An authority on Indian classical music, Hunt has helped compile albums by Ravi Shankar, Lata Mangeshkar and Asha Bhosle. He has written liner notes for albums by many other artists, including Ali Akbar Khan, Shivkumar Sharma, Hariprasad Chaurasia, Yehudi Menuhin, Bert Jansch, Davy Graham and the Kronos Quartet. Ravi Shankar once described Hunt as "unique" in his understanding of the music of the Indian subcontinent.

==Career==
Hunt was born in Surrey in the south of England in April 1951. His father was a jazz saxophonist and clarinettist. During his youth, Hunt was regularly exposed to the music of artists such as Ella Fitzgerald, Billie Holiday and Artie Shaw. His first published writing appeared in 1967, after which he moved to West Germany and worked for magazines published by the company Gruner + Jahr.

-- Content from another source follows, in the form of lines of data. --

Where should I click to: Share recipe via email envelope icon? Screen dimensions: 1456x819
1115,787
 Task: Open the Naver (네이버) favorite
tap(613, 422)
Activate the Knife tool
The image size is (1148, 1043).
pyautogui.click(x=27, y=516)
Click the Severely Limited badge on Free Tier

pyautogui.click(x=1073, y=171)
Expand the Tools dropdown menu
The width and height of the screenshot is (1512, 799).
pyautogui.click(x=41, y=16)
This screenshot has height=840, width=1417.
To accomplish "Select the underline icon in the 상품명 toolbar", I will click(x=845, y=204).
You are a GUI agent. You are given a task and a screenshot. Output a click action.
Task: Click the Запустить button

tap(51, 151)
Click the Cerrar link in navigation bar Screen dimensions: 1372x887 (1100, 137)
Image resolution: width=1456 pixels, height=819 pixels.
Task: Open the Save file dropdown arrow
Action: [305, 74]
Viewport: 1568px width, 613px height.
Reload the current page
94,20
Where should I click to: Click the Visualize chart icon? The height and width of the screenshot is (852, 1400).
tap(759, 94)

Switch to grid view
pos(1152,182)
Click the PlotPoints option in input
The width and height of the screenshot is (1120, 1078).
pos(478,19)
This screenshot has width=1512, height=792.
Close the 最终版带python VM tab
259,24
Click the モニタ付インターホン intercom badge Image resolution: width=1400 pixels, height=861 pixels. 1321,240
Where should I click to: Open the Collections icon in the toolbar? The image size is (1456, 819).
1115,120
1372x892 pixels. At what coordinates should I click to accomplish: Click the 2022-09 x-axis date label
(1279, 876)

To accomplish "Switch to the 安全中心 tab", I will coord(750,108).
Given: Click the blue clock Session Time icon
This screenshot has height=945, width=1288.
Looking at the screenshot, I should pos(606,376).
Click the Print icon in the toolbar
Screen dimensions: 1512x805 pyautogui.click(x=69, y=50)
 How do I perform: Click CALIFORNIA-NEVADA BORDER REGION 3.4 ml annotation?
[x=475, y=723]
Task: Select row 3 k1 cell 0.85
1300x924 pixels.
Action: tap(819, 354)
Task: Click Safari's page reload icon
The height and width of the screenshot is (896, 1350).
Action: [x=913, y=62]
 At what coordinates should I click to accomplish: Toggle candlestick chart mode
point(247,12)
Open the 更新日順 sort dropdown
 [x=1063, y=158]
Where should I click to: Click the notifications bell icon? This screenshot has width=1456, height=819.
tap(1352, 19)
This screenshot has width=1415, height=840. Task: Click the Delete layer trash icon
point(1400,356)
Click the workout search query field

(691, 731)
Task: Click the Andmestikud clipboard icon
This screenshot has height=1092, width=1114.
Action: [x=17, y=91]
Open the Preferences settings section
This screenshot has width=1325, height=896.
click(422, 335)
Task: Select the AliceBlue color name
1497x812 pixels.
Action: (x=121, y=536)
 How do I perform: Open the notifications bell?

After returning to England, in 1975, he began writing music criticism. He wrote for several underground music publications that furthered the alternative style introduced by ZigZag magazine, including Dark Star and Omaha Rainbow. From 1979 to 1989, Hunt was the editor and publisher of Swing 51, a magazine dedicated to "folk, bluegrass and beyond". During that time he interviewed and profiled Paul Brady, Anne Briggs, Martin Carthy, Jerry Garcia, Alan Garner, Mickey Hart, Dagmar Krause, David Lindley, Christy Moore, Ralph Steadman and Robin Williamson, among others. In the 1980s, he also contributed reviews to the magazines Folk Roots and Folk International.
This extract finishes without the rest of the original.